- [Requirements]
1. Repeat everything in the election history passage from "2004: Though Kerry" down to "19 more electoral votes.".
2. Answer these questions from the election history passage:
(a) How many more electoral votes would Gore have needed to win in 2000?
(b) Which candidate and year held the previous record for most votes before Bush and Kerry both broke it?
(c) Whose presidential election in 1960 does the passage call a squeaker?

- [Document excerpt]

(begin)

1976: Ford would have won with 30 more electoral votes.
2000: Setting aside the disenfranchisement of voters, the flawed counts and the Supreme Court’s usurpation of the accurate recount process, Gore would have won with 4 more electoral votes.
2004: Though Kerry won 8 million more votes than Gore and the most of any Dem in history, Bush’s ground operation was even better. Both broke the previous highest vote-getter (Reagan in 1984). And Kerry would have won with 19 more electoral votes.
So, from a historical perspective, the Democratic Party split in response to the Civil Rights bills has existed for 40 years. Throughout the entire history of the Democratic Party, Southern Democrats have ALWAYS held the upper hand over the party. The notion that it’s dominated by Northern liberals has been a carefully constructed myth that began during the McCarthy-Nixon era as they tried to portray Democrats as Commie appeasing traitors.
With the antiwar movement of the late Sixties/early Seventies, which became a movement of a majority of Americans, Nixon successfully made the ‘weak on national defense’ charge stick. At the same time, though, he was actually mining angry, racist Americans, mostly in the South, by exploiting the Southern (racial) strategy. Every Republican since has emulated that. As a result, the South, as a region, held a virtual stranglehold on presidential elections for the next 40 years.
Since JFK’s squeaker election in 1960, no Democrat north of the Mason Dixon line has come close to winning the office, but John Kerry came very, very close. As well, no Republican has won north of that line either. The Bushes had to abandon their New England base for a Texas base before winning the office. And Reagan/Nixon, as Westerners, still lived in Southern California (though it’s unlikely that their region made the difference. It was the campaign racism and hawkish positions that still drew the support of Southern voters).

(end)

- [Data]
(begin)

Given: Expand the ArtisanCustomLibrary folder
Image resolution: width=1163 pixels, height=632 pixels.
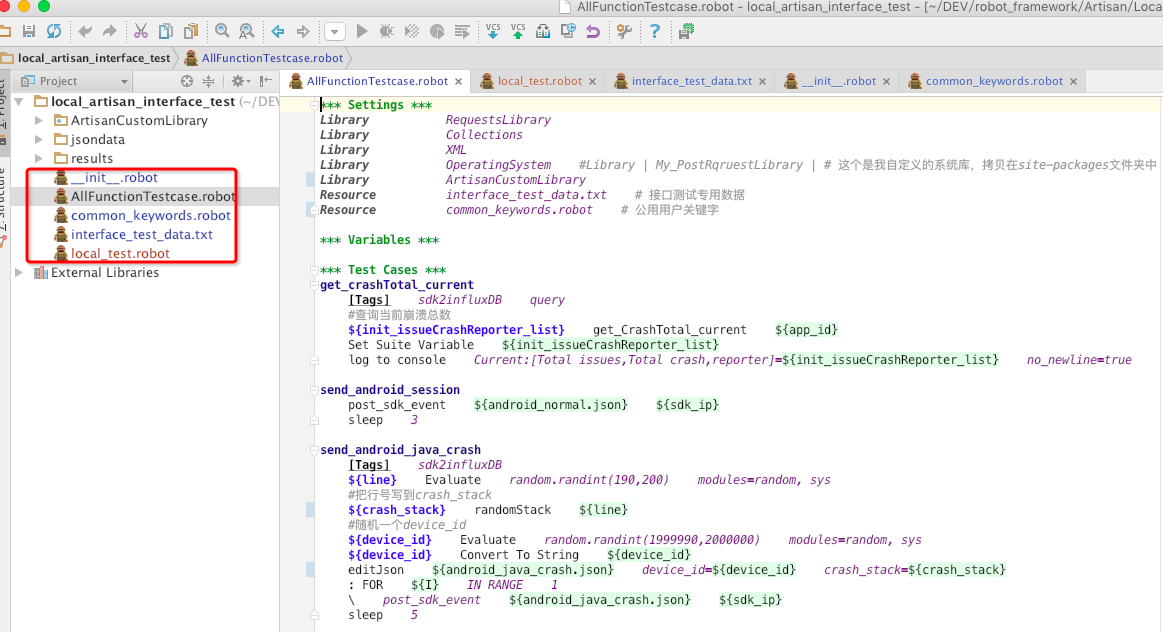Looking at the screenshot, I should (x=39, y=120).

(end)

- [Answers by task]
1.
2004: Though Kerry won 8 million more votes than Gore and the most of any Dem in history, Bush’s ground operation was even better. Both broke the previous highest vote-getter (Reagan in 1984). And Kerry would have won with 19 more electoral votes.

2.
(a) 4
(b) Reagan in 1984
(c) JFK's